In how many lines of these records does the word "each" appear? Give the number by itself.

INFORMATION below:

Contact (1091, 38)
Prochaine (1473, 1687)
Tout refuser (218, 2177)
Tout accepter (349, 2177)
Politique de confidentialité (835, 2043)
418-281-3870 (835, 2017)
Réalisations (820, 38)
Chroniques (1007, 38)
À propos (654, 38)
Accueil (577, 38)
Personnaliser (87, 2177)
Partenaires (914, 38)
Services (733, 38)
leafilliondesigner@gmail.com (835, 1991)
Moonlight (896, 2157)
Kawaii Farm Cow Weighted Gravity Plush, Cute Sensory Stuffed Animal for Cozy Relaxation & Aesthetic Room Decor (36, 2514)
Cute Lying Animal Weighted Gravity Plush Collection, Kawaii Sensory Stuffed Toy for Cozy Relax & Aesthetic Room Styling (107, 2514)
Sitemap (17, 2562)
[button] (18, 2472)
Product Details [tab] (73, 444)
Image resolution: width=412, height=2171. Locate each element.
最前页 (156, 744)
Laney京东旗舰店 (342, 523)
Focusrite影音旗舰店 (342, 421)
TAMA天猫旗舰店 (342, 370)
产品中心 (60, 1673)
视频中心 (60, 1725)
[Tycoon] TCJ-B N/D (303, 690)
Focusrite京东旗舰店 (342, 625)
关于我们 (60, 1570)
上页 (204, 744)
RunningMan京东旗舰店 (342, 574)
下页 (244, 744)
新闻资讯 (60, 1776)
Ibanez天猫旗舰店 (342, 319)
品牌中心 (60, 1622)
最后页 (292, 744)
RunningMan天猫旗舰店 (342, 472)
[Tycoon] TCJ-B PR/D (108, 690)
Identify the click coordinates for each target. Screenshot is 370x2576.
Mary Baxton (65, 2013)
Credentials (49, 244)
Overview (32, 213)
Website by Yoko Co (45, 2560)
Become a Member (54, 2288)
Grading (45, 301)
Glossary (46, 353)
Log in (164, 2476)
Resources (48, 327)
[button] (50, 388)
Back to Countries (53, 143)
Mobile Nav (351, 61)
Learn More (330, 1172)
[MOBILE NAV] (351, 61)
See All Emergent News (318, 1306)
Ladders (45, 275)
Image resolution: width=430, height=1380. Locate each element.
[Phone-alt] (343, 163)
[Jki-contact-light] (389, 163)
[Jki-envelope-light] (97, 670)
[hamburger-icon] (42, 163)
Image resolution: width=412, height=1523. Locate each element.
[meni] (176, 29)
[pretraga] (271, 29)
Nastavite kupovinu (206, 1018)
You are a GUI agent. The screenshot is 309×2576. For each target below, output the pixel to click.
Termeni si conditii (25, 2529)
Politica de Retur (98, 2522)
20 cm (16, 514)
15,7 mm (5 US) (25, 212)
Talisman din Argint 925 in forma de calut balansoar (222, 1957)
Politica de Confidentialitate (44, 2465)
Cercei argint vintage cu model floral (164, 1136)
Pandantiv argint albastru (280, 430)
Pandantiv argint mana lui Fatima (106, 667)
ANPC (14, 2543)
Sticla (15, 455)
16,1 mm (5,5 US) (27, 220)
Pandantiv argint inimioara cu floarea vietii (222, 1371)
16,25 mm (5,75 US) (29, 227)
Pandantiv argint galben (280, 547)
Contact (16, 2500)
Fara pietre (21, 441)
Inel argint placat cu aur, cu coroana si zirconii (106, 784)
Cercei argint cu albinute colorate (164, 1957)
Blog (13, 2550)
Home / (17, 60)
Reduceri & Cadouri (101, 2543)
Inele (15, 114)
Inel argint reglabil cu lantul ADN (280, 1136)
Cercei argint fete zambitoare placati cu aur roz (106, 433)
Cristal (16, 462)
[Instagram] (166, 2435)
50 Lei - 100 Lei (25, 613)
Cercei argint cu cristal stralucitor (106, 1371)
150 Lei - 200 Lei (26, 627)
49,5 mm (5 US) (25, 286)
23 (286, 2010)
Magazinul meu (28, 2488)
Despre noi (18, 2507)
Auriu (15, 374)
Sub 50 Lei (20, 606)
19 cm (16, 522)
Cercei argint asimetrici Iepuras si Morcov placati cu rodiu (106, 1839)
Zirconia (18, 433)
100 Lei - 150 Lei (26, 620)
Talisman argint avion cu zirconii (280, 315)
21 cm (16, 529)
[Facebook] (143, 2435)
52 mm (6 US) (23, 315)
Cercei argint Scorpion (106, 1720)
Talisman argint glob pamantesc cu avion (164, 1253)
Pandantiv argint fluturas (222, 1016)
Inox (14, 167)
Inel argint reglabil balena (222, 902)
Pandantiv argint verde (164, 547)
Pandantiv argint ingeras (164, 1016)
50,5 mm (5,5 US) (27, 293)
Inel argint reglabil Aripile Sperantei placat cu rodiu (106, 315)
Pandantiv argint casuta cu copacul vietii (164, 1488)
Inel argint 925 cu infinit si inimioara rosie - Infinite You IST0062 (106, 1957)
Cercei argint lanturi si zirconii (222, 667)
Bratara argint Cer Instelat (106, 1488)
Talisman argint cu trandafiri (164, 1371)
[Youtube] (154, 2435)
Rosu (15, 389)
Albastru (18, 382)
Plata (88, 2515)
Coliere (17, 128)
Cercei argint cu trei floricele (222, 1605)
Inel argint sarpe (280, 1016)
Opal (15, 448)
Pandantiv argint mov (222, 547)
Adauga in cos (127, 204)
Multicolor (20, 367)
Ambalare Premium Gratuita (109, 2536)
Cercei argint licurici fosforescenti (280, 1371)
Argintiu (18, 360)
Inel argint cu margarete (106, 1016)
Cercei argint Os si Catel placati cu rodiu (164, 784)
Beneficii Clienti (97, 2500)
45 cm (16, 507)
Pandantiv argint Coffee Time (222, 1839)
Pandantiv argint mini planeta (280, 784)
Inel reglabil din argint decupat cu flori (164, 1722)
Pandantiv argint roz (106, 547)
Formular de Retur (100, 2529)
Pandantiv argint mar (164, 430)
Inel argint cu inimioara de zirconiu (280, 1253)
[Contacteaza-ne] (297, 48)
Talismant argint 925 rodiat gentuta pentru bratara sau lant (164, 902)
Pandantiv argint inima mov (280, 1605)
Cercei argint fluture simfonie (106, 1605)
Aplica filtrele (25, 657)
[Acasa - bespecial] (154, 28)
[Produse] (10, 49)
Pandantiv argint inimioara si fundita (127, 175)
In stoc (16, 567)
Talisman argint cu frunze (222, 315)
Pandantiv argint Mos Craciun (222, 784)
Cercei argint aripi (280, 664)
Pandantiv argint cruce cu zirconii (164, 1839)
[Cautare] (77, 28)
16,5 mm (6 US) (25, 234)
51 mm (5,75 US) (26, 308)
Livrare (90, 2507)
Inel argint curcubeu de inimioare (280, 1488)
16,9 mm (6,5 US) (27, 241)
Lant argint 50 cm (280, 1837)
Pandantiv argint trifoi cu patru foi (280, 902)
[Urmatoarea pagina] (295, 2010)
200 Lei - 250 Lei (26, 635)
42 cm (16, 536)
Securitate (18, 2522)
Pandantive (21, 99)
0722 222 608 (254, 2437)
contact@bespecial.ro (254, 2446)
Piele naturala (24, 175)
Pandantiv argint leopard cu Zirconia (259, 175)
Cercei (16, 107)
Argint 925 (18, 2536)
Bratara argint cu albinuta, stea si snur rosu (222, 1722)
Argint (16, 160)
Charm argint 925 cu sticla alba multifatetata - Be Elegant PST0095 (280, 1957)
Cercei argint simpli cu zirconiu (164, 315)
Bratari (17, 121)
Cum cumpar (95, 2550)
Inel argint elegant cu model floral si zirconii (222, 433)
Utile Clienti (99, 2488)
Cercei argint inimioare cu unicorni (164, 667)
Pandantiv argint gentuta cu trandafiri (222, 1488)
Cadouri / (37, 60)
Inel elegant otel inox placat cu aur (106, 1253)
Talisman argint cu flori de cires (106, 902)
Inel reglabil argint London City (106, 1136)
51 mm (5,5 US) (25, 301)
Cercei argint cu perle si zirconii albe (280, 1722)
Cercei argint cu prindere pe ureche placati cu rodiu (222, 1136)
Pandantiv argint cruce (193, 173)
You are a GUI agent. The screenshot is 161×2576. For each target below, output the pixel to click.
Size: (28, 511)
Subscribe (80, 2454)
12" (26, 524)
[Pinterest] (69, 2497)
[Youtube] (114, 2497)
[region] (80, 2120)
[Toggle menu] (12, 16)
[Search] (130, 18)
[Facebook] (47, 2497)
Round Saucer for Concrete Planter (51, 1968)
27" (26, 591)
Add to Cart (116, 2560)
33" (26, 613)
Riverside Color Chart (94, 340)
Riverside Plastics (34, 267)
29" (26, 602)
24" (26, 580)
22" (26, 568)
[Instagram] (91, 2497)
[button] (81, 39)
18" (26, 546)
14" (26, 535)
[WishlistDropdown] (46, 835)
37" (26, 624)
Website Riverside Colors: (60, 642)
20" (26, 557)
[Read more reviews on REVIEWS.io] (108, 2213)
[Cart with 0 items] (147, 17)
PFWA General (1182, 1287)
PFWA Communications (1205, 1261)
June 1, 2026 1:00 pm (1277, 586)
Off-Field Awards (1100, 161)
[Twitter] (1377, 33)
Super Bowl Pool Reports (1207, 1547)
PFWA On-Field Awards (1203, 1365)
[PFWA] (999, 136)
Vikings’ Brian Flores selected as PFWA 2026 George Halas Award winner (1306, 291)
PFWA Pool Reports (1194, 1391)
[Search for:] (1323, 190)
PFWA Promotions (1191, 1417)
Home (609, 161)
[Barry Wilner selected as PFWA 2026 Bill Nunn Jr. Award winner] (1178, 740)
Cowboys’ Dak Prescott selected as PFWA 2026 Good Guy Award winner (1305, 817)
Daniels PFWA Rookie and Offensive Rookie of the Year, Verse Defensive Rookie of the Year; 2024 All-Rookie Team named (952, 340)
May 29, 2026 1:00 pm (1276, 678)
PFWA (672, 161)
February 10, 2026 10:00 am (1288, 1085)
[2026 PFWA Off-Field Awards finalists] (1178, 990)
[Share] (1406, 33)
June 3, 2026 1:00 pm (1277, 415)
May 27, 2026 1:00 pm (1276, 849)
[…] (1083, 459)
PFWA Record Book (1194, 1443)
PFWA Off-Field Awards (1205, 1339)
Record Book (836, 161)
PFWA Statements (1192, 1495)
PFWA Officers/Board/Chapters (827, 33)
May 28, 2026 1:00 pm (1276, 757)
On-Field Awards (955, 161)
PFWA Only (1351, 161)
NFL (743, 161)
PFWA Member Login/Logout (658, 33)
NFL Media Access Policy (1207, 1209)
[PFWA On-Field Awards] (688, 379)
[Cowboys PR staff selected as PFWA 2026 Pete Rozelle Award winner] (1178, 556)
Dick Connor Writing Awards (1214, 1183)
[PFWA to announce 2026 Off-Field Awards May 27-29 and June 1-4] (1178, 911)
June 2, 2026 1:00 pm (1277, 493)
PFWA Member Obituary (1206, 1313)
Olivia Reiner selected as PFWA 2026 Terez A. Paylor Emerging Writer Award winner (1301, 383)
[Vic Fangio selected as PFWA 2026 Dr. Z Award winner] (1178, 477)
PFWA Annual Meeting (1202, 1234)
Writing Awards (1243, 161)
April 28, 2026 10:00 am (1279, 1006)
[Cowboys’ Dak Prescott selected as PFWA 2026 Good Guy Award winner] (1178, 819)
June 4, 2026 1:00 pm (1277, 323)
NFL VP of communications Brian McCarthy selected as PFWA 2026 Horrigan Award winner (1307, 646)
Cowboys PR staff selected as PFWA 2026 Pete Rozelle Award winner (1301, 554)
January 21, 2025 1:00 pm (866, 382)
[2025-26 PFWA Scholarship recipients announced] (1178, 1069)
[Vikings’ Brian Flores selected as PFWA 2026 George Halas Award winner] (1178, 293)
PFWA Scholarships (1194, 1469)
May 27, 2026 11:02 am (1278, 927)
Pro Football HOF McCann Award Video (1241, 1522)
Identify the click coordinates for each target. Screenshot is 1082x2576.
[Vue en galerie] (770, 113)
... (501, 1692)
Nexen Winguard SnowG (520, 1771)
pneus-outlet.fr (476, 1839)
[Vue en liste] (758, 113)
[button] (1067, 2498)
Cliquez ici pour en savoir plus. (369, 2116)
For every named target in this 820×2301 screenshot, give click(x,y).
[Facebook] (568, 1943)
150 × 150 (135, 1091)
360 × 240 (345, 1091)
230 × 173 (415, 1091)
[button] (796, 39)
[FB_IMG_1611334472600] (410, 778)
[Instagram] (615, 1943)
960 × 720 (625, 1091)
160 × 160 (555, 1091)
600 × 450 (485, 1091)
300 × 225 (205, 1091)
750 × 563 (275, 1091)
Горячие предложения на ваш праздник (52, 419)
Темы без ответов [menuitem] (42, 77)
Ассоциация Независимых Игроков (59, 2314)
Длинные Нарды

End of INFORMATION.

• ANSWER TO THE PROBLEM:
7